吉田拓郎さんは小児喘息の持病があり、小学校から中学校にかけては出席日数が半分程度の目立たない子供でした。
ウクレレを買ってもらい、小学校高学年か中学校に入って音楽を始めました。
友人の通う広島商業の文化祭に誘われ、そこで同じ高校生のバンドがエレキで演奏しているのを「これだ!」と確信
「僕もこれをやろう!」と決め、自身もインストゥルメンタルバンドを結成し、ウクレレを担当しました。
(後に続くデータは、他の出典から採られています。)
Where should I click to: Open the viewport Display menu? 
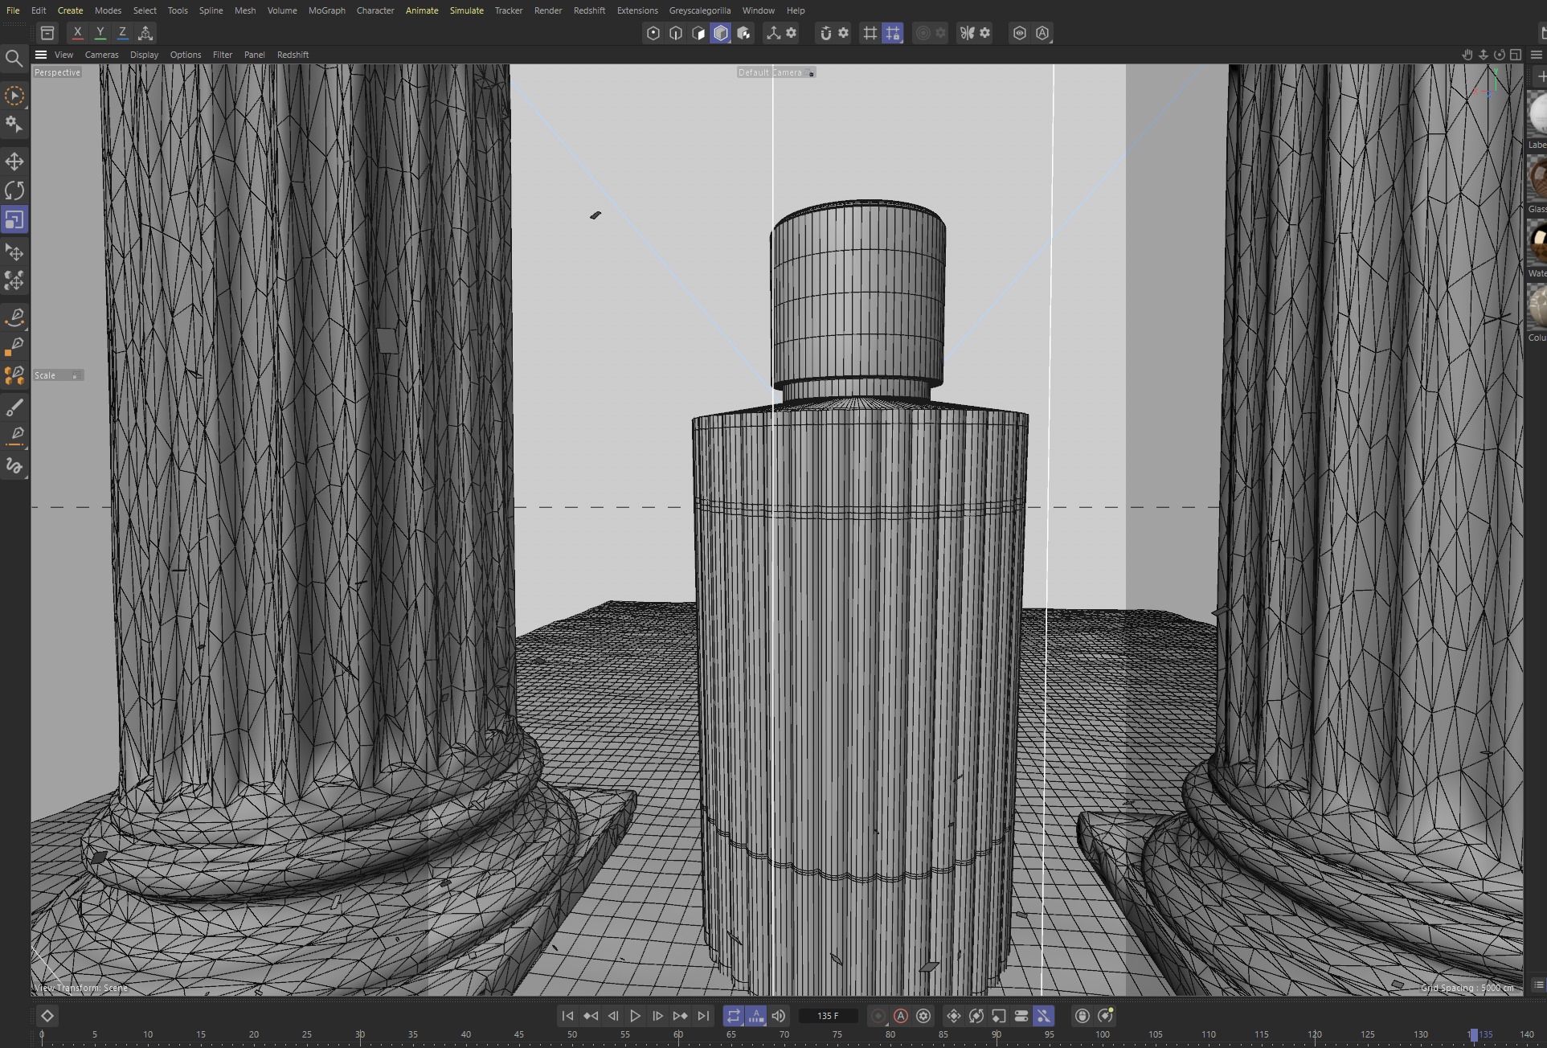pos(144,55)
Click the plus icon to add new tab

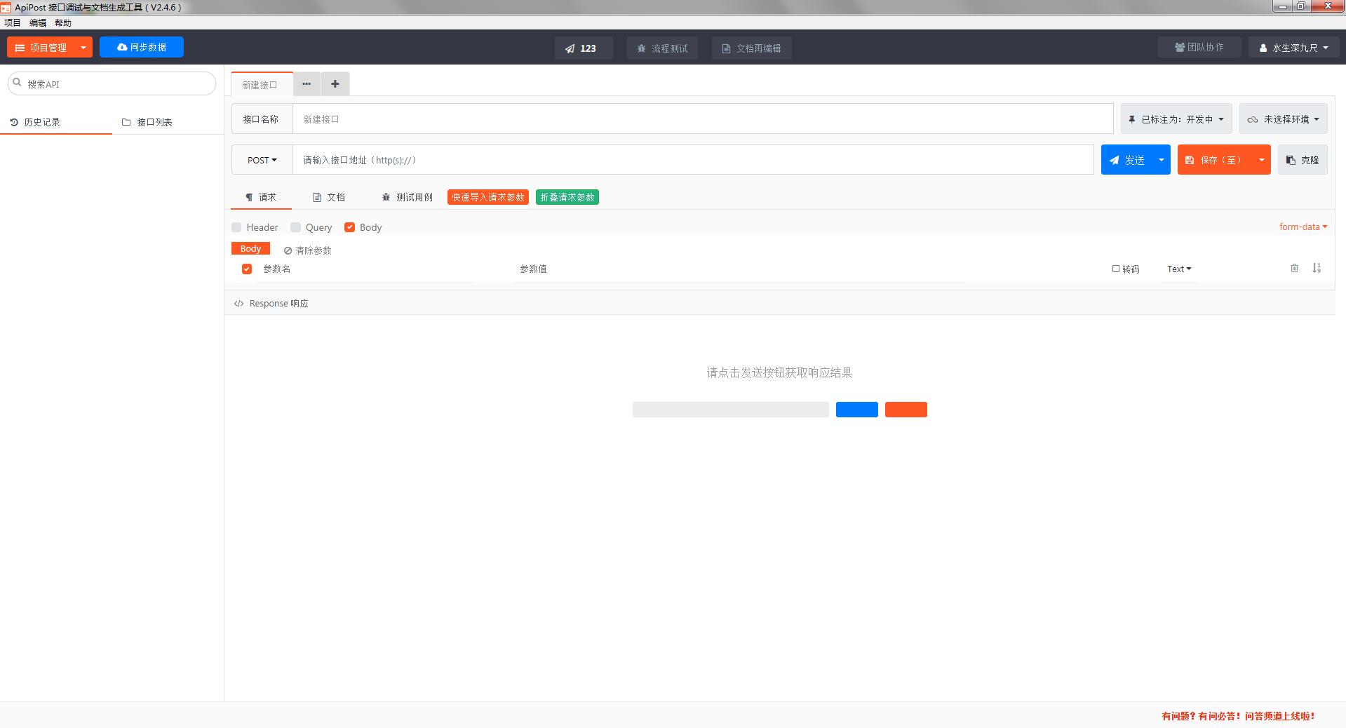point(335,84)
「僕が広島で過ごした高校、大学時代こそがその後50年以上続けて音楽をやって行く事になる言わば『すべての始まり』であり『僕を生み出した季節』」
と語っています。
吉田拓郎さん、早すぎたGSバンド時代
1965年に広島商科大学(現在の広島修道大学)に入学
カントリー&ウエスタン部と応援団に入部しました。
ロックバンド「ザ・バチェラーズ」を結成。
メンバーと上京し渡辺プロダクションに売り込むがうまくいかず解散してしまいました。
翌年、新たにビートルズを真似た4人編成のロックバンド「ザ・ダウンタウンズ」を結成
「ビートルズのような4人編成で、当時大学生の拓郎さんはギターとボーカルを担当。ほかの2人はバチェラーズでも一緒だったメンバーでした。うち1人がベースで、中学の同級生で銀行員。もう1人はギターで“広島商業開校以来の天才”と呼ばれた広島大生。4人目のメンバーは1才年下の腕利きのドラマーで、自動車会社に勤めていました」
出典元:NEWSポストセブン
ザ・ダウンタウンズは1967年、ヤマハ・ライト・ミュージック・コンテスト中国地区大会に出場して優勝。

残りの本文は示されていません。